-- WORK TASK --
Find the line containing "Open Name filter". Retype it and every line after it through the end of the entries, exactly as written, with nothing added.

(MATERIAL FOR THIS TASK begins)

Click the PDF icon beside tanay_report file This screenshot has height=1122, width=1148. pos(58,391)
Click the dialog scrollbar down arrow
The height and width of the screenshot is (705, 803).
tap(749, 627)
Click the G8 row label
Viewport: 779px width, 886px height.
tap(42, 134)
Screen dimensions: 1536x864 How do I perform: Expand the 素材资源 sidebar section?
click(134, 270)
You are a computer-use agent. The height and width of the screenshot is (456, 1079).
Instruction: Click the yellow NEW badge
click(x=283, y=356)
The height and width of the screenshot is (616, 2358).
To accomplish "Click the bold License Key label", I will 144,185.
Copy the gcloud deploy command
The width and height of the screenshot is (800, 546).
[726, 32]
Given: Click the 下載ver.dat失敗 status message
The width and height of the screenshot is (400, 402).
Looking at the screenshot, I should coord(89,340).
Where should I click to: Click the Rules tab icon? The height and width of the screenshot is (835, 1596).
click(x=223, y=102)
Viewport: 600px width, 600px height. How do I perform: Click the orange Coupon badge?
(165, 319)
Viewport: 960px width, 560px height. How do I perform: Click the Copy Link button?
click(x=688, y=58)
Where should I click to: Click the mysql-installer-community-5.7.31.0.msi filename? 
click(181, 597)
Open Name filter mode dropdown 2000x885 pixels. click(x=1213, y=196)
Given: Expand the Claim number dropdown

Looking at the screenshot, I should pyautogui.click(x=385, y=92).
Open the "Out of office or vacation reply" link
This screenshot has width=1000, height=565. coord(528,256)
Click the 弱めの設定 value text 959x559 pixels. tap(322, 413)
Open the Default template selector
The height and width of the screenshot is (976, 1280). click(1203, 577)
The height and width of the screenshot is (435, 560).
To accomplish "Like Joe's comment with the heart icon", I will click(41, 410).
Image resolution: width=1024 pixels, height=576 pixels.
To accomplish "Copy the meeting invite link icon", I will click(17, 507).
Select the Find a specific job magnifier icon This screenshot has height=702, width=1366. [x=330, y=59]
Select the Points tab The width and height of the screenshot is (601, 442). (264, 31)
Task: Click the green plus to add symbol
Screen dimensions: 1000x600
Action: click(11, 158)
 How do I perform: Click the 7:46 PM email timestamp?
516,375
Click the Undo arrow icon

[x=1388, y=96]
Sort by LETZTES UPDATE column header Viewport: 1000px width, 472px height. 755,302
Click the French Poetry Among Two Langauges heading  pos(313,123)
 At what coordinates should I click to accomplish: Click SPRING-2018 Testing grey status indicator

(MATERIAL FOR THIS TASK ends)

-- RESPONSE --
Open Name filter mode dropdown 2000x885 pixels. click(x=1213, y=196)
Given: Expand the Claim number dropdown

Looking at the screenshot, I should pyautogui.click(x=385, y=92).
Open the "Out of office or vacation reply" link
This screenshot has width=1000, height=565. coord(528,256)
Click the 弱めの設定 value text 959x559 pixels. tap(322, 413)
Open the Default template selector
The height and width of the screenshot is (976, 1280). click(1203, 577)
The height and width of the screenshot is (435, 560).
To accomplish "Like Joe's comment with the heart icon", I will click(41, 410).
Image resolution: width=1024 pixels, height=576 pixels.
To accomplish "Copy the meeting invite link icon", I will click(17, 507).
Select the Find a specific job magnifier icon This screenshot has height=702, width=1366. [x=330, y=59]
Select the Points tab The width and height of the screenshot is (601, 442). (264, 31)
Task: Click the green plus to add symbol
Screen dimensions: 1000x600
Action: click(11, 158)
 How do I perform: Click the 7:46 PM email timestamp?
516,375
Click the Undo arrow icon

[x=1388, y=96]
Sort by LETZTES UPDATE column header Viewport: 1000px width, 472px height. 755,302
Click the French Poetry Among Two Langauges heading  pos(313,123)
 At what coordinates should I click to accomplish: Click SPRING-2018 Testing grey status indicator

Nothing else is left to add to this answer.